======== RECORDS SUPPLIED ========

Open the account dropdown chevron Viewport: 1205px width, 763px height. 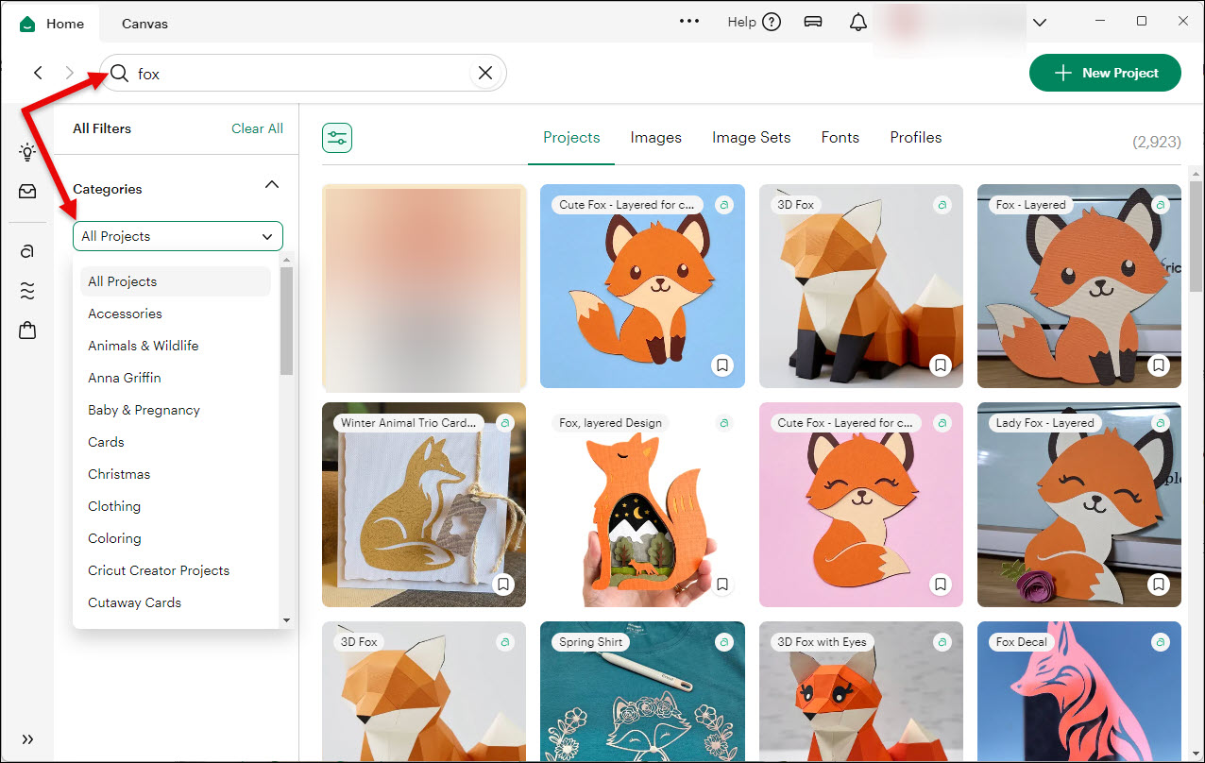pyautogui.click(x=1040, y=23)
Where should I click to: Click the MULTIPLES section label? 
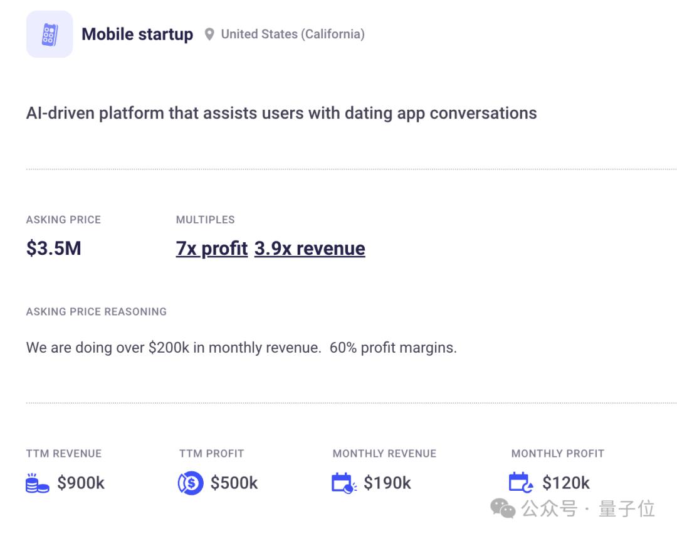coord(206,220)
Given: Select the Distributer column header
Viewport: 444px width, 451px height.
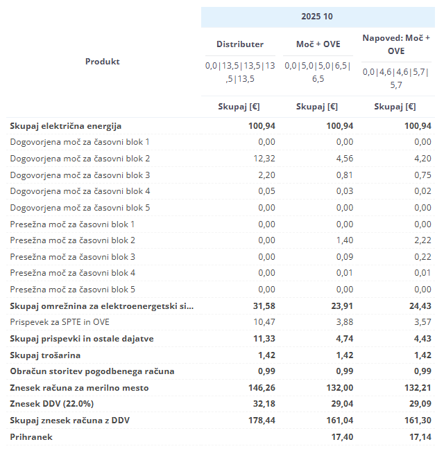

========

• _REQUIRED ACTION_
Beginning with the line that contains "Where should I" and ending with the final line of the entries, every line must be copied exactly; the pictures must not.

• _RESPONSE_
Where should I click to: Click the MULTIPLES section label? 
coord(206,220)
Given: Select the Distributer column header
Viewport: 444px width, 451px height.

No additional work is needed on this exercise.